In ruling on the question to relation to residential development in proximity to a SPA and SSSI, the High Court ruled that there is no legal requirement that a screening assessment under the regulations must be carried out in the absence of any mitigation measures that form part of a plan or project. On the contrary, a competent authority is required to consider whether the project, as a whole, including such measures, if they are part of the project, is likely to have a significant effect on the SPA³. It was described as “ludicrous” for the competent authority to disaggregate the different elements of the package and require an AA on the basis that the residential component of the package, without the proposed mitigation measures, would be likely, in combination with other residential proposals, to have a significant effect on the SPA, only to have to reassemble the package when carrying out the AA.

The Supreme Court considered the requirements of the Habitats Directive and domestic regulations in R(on the application of Champion) v North Norfolk District Council [2015] UKSC 52. It was noted that there is no equivalent to a ‘screening process’ in the Habitats Directive or domestic Regulations, nor anything in the language of the Habitats Directive itself. The legal requirements must be found in the legislation, not in Opinions of Advocates General or Commission Guidance. The formal EIA procedures of screening, preparation of an ES and mandatory public consultation have no counterpart in the Habitats legislation.

The argument that there is an implicit requirement to screen under the Habitats Directive was rejected by the Court of Appeal who reviewed CJEU cases and found no “obligation to carry out a screening assessment, let alone any rule as to when it should be carried out. If it is not obvious whether a plan or project is likely to have a significant effect on an SPA, it may be necessary in practice to carry out a screening assessment in order to ensure that the substantive requirements of the Directive are ultimately let. It may be prudent, and likely to reduce delay, to carry one out an early stage of the decision-making process.
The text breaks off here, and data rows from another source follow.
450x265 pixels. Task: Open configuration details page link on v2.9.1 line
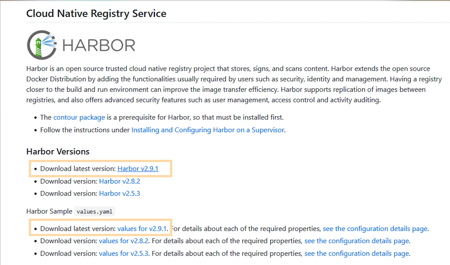click(x=375, y=228)
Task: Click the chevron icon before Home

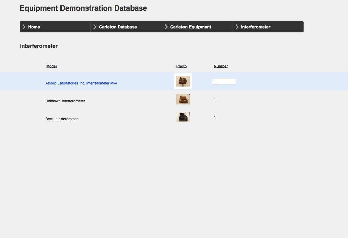Action: (24, 27)
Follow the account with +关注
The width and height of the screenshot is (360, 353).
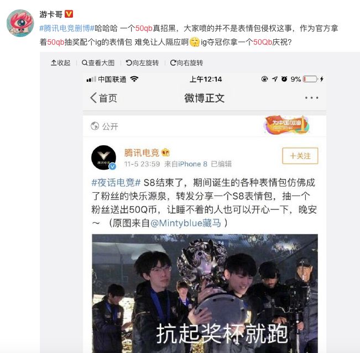coord(300,156)
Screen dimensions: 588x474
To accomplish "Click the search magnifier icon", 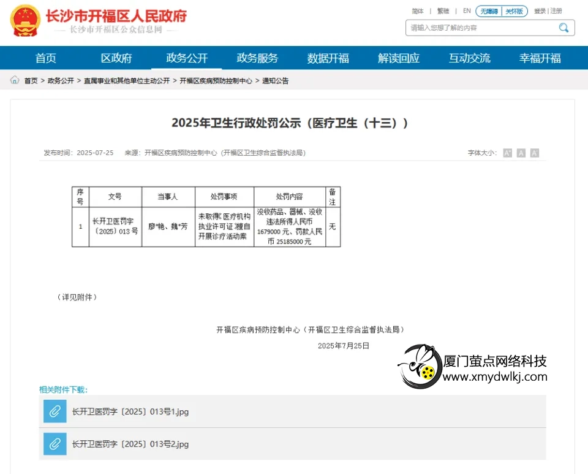I will click(x=564, y=28).
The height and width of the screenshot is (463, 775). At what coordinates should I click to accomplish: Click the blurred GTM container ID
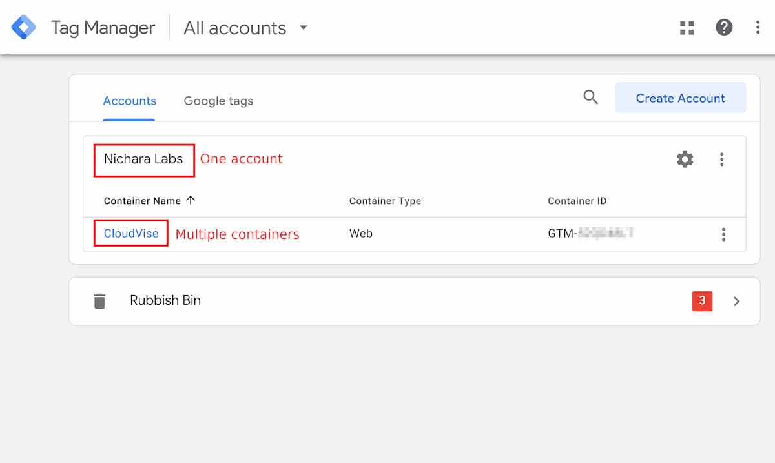coord(590,234)
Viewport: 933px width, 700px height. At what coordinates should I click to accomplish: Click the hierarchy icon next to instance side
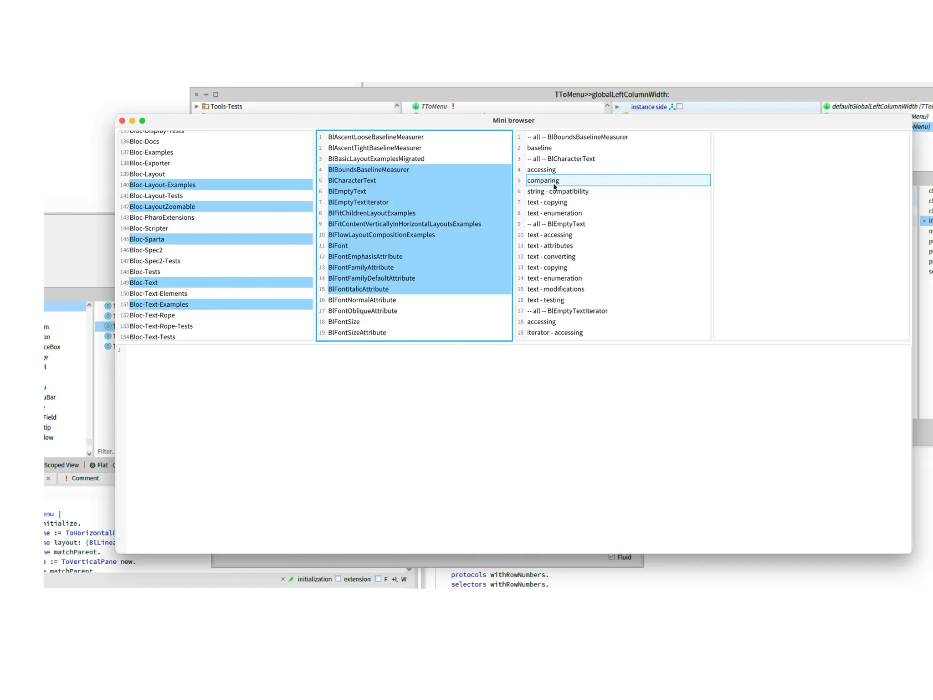pyautogui.click(x=672, y=107)
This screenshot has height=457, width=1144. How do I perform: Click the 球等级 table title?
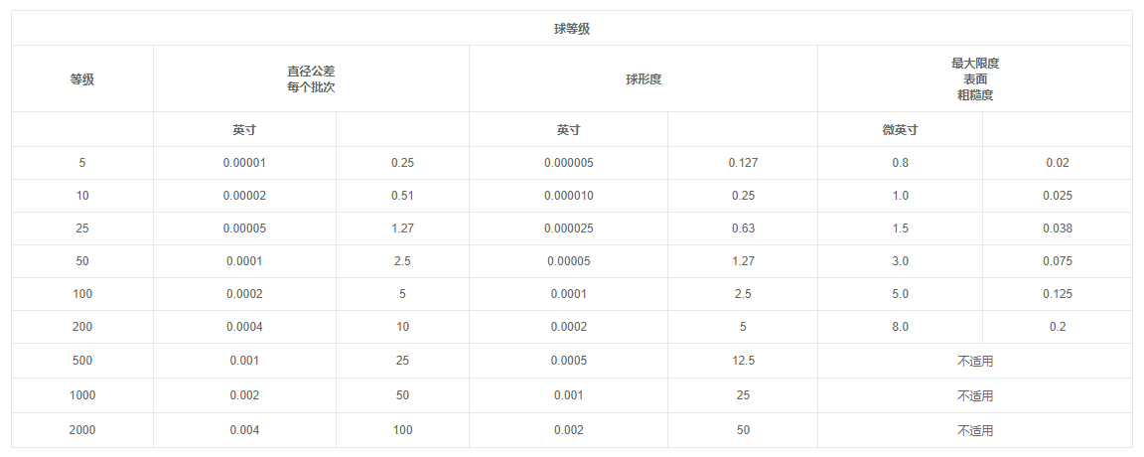pos(572,29)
There is, however, no obligation to do so”.&sup4;    

The implications of this CJEU case for developers and competent authorities are significant.

Should all features or elements of a proposal that could be characterised as mitigation measures be taken into account in deciding whether to carry out an AA?

Some features or elements will have clearly been introduced to avoid or reduce harmful effects on a European site or in light of a potential for a significant effect on a protected site or habitat. Others may have the effect of avoiding or reducing the harmful effects on a European site but would have been present in the proposed development in any event. There may be an argument for any such integrated features to be taken into account and not excluded from the AA ‘screening’ process. 

These two categories may be described as applied and inherent mitigation but the terms may not be helpful. Distinguishing applied and inherent mitigation has long been a persistent issue in the field of EIA and different definitions have been adopted by planning authorities and EIA professionals. The common approach of identifying inherent mitigation by the presence of a related condition does not always withhold scrutiny and should be treated with caution in light of this recent ruling.

For Habitats Regulations purposes, it will not always be a clear-cut matter to identify the extent to which a protected site or potential for a significant effect on any such site has influenced the form of a feature or element of a development. Where it is not clear where the dividing line lies between an integrated part of the development and applied mitigation, an AA may need to be undertaken, at which stage, mitigation measures can and should be taken into account.

  1. Case C-323/17
  2. An Irish State-owned company operating in the forestry sector
  3. R (on the application of Hart District Council) v Secretary of State for Communities and Local Government & Others [2008] EWHC 1204 (Admin)
  4. No Adastral Town Limited v Suffolk Coastal District Council [2015] EWCA Civ 88 at paragraph 68.